Entre os profissionais que discutem o tema, incluindo especialistas da EBS, proteger mananciais é cada vez mais visto como parte da própria eficiência operacional do setor, e não apenas como agenda ambiental isolada.
Bacias hidrográficas como ativo estratégico do saneamento
Programas de recuperação florestal ao redor de nascentes, cercamento de áreas de preservação permanente e monitoramento contínuo da qualidade da água bruta figuram entre as práticas mais recomendadas para reduzir a pressão sobre mananciais urbanos e rurais utilizados para abastecimento público.
Sob essa ótica, empresas como a EBS-Empresa Brasileira de Saneamento passam a tratar bacias hidrográficas como ativos estratégicos, tão essenciais para a operação quanto estações de tratamento e redes de distribuição, já que a qualidade da água na origem impacta diretamente toda a cadeia de tratamento e distribuição.

Pagamento por serviços ambientais ganha espaço no setor
Modelos de pagamento por serviços ambientais, nos quais proprietários rurais recebem incentivos financeiros para preservar vegetação nativa e proteger nascentes em suas terras, têm se espalhado por diferentes estados brasileiros como estratégia complementar às obras convencionais de saneamento, especialmente em bacias que abastecem grandes centros urbanos.
Esses programas costumam funcionar em parceria entre prestadoras de saneamento, governos estaduais e organizações ambientais, dividindo custos e responsabilidades ao longo de contratos que se estendem por vários anos.

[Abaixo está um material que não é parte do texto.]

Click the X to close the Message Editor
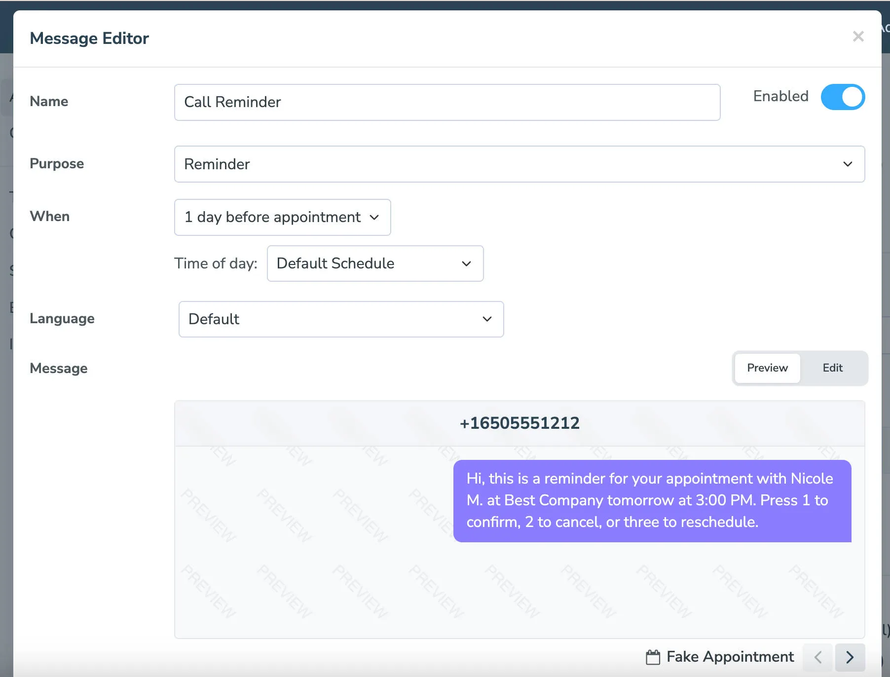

O modelo tende a ser mais barato, no longo prazo, do que investir exclusivamente em soluções corretivas para tratar água já contaminada por sedimentos e poluentes.
Iniciativas de recuperação florestal e pagamento por serviços ambientais também aparecem cada vez mais associadas a companhias do setor, caso da EBS – Empresa Brasileira de Saneamento, que reconhece nesse tipo de investimento uma forma de reduzir custos futuros de tratamento de água.
Um investimento que também reduz riscos climáticos futuros
Florestas preservadas ao redor de mananciais contribuem ainda para reduzir o risco de erosão e assoreamento de rios, problema que se intensifica durante períodos de chuva intensa e que pode comprometer a qualidade da água captada, mesmo em regiões com boa disponibilidade hídrica aparente.
Áreas de mata ciliar bem preservadas funcionam como filtro natural, retendo parte dos sedimentos e poluentes antes que eles alcancem os corpos hídricos utilizados para captação. Regiões que perderam grande parte dessa cobertura vegetal ao longo das últimas décadas tendem a apresentar custos de tratamento mais altos e maior vulnerabilidade a eventos climáticos extremos.
Especialistas em recursos hídricos apontam que a proteção de mananciais geralmente é vista como uma camada invisível de infraestrutura, mas é tão importante quanto tubulações e estações de tratamento; entretanto, é frequentemente subestimada nos planejamentos orçamentários de curto prazo do setor de saneamento.
Preservar mananciais deve seguir como prioridade crescente para o setor de saneamento nas próximas décadas, à medida que a pressão sobre os recursos hídricos se intensifica em praticamente todas as regiões do país. Organizações como a EBS – Empresa Brasileira de Saneamento devem continuar associadas a esse debate, cada vez mais central para a sustentabilidade do setor e para a segurança hídrica das próximas gerações.